Meglio avere tanti like e fan o riuscire tramite il lavoro sui social ad avere clienti e quindi bonifici? Non so tu, ma io preferisco la seconda opzione. Che poi ci ho provato ad andare al supermercato a fare la spesa e scambiare i mi piace con un litro di latte, ma mi hanno detto di no che servono i soldi, quelli veri. Ma davvero questi numeri non contano, oppure hanno una loro valenza?
Sono solo vanity metrics
Qualche settimana fa ho pubblicato questo su Instagram.
Da questo post sono scaturite un paio di conversazioni interessanti con due colleghe su come i clienti, soprattutto quando si tratta di freelance e di piccole realtà, siano letteralmente ossessionati dai like, dalle interazioni, dai fan. Questi numeri fanno parte della categoria delle vanity metrics, letteralmente metriche della vanità, ovvero numeri che ci fanno sentire realizzati e soddisfatti, ma che nulla hanno a che vedere con il raggiungimento degli obiettivi di business.
Pensaci. Possiamo davvero fissare come obiettivo di business il raggiungimento di 50 mila follower su Instagram? Quale ritorno sull’investimento ci dà? Avere tanti fan equivale ad avere un negozio dove moltissime persone fanno un giro. Ma se poi non acquistano, che vantaggio ne hai? Davvero vuoi un esercito di persone che dicono “sto solo dando un’occhiata” o vuoi che aprano il portafogli?
La riprova sociale
Non possiamo però non tener conto di questi numeri. Ignorarli completamente sarebbe da persone miopi. Sono un modo per vedere se i contenuti che pubblichiamo piacciono oppure no, ma poi dobbiamo confrontarli con le effettive vendite, generazione di contatti o qualsiasi altro vero obiettivo che ci siamo dati.

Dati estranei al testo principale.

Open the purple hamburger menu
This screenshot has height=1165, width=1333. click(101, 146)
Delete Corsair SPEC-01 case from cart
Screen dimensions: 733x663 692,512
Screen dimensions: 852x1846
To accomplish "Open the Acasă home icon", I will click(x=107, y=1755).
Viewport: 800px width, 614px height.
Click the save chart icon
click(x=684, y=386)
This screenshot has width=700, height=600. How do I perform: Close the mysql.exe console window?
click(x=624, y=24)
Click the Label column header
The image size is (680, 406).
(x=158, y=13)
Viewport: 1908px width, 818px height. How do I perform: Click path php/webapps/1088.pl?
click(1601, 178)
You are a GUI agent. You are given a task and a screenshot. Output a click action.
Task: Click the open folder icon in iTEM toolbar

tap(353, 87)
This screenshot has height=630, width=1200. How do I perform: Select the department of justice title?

Aumentare il numero di follower e la copertura che hanno i nostri post ha chiaramente un senso: amplifica il nostro pubblico e quindi la platea di persone che ascoltano il nostro messaggio. Ma c’è un’altra cosa importante: quella che viene definita riprova sociale, ovvero quel fenomeno psicologico secondo il quale decidiamo ciò che è giusto in base a ciò che sembra giusto per gli altri. Questo fenomeno viene sfruttato per esempio dalle discoteche. Ti è mai capitato di metterti in coda fuori da un locale per poi entrare e trovarlo mezzo vuoto? Ecco, il fatto di avere la coda fuori dà a chi passa la sensazione che il posto sia esclusivo e che la gente è disposta ad aspettare pur di entrare.
I like fanno lo stesso identico gioco, ed è per questo che moltissimi acquistano i follower (no, non farlo! In un altro articolo ti spiegherò perché scappare da questa pratica). Avere 50 mila fan su Instagram dà la sensazione a chi arriva sul tuo profilo che sei più bravo rispetto a chi ne ha 300. Anche se non ci sono prove a sostegno di questa teoria.
La crescita sui social è da perseguire nell’ottica di ampliamento del nostro pubblico, così come l’aumento degli iscritti alla newsletter e le visite al sito web.
Le cose che contano davvero
Andando alla ricerca continua di like, però, non dobbiamo perdere di vista quello che davvero conta: le conversioni, i clienti, i bonifici, i dindini. Facciamo un esempio: se una persona che si occupa di problemi sessuali di coppia sbarca su Instagram, credi davvero che, per quanto bravo, coinvolgente e con la migliore strategia di comunicazione possibile riesca a raccogliere centinaia di commenti di persone che raccontano dei loro problemi a letto? Io credo di no. In questo caso interessa che le persone poi fissino una consulenza, che convertano, che diventino clienti. È più probabile quindi che si palesino nei messaggi privati.
Con questo post, quindi, dove voglio andare a parare? Semplice: i numeri delle conversioni sono più importanti (ma centinaia di volte più importanti) del numero dei follower, dei mi piace, dei cuoricini.